▶ **WHAT YOU ARE ASKED TO DO**: In the listing below, how many lines contain the string "field"? Reply with the number alone.

---

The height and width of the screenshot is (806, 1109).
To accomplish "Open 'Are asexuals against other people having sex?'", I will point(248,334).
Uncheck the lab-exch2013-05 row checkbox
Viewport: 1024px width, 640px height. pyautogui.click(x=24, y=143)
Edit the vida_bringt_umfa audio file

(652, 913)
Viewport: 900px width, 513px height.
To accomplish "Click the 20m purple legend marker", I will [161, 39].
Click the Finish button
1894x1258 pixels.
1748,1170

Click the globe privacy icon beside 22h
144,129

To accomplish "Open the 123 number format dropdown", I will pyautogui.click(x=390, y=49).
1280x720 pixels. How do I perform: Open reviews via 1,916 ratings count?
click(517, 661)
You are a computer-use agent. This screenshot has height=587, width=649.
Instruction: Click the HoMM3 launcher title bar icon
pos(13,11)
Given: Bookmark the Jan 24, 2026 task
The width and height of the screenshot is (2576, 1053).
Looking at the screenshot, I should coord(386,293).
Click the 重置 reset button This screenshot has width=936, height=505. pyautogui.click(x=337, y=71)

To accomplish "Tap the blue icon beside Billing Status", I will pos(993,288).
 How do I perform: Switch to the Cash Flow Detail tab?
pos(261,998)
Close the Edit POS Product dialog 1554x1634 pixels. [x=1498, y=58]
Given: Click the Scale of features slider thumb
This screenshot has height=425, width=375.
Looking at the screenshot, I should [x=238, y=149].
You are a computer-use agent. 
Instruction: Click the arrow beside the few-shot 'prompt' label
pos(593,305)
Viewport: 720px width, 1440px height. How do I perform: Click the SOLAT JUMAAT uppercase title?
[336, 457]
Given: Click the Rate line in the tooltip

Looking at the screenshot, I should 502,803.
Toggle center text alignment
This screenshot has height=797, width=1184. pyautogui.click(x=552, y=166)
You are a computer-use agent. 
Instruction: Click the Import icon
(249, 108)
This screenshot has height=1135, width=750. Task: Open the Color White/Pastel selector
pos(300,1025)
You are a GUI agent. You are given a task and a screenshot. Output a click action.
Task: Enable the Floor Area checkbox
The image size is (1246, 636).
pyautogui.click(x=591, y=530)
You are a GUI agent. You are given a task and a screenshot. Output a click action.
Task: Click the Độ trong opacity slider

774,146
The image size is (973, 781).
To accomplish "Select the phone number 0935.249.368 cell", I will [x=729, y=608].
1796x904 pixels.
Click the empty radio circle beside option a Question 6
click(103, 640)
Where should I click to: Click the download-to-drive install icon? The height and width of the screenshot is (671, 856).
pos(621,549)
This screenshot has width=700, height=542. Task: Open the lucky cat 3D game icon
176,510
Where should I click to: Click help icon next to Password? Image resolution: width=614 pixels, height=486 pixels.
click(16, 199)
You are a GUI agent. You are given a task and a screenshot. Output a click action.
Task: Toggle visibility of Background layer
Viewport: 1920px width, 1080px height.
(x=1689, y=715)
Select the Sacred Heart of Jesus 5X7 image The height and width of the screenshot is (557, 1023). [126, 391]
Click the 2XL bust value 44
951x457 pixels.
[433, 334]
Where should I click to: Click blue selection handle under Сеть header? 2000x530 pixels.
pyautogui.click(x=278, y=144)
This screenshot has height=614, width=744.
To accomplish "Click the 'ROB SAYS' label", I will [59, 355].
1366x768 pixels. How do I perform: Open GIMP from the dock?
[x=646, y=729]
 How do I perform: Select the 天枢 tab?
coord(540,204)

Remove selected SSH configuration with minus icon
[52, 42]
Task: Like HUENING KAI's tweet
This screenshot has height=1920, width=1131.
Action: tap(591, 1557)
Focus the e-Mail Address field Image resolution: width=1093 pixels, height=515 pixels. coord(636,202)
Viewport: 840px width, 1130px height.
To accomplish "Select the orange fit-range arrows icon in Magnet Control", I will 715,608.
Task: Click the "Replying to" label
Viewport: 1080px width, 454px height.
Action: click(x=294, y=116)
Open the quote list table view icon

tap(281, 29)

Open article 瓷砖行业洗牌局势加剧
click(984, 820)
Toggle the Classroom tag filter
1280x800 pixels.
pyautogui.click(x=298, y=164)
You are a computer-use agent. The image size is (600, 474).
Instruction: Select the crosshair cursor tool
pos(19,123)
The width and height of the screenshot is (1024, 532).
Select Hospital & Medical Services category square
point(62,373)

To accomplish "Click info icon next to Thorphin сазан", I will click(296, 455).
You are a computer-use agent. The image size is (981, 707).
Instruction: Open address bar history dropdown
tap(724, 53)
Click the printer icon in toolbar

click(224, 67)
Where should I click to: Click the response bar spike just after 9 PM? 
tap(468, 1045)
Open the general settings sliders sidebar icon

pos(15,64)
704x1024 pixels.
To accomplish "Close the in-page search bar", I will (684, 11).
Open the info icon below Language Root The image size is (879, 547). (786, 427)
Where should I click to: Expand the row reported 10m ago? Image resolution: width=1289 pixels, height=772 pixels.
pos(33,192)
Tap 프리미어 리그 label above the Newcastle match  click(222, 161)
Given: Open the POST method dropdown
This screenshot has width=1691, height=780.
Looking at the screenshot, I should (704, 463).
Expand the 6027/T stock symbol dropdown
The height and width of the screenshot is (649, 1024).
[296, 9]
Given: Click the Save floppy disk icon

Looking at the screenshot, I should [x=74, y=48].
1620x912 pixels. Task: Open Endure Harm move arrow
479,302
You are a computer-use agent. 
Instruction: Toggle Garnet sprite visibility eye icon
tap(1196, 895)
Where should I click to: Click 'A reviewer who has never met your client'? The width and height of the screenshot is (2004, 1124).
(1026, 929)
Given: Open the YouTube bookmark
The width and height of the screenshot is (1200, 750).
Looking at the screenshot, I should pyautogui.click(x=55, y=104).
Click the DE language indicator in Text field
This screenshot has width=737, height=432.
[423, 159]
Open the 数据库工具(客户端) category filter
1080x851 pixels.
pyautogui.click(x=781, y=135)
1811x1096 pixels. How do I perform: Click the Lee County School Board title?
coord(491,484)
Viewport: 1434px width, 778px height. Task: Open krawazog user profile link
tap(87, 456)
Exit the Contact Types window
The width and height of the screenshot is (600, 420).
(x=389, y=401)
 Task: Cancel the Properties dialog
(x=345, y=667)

---

▶ **EXERCISE RESULT**: 2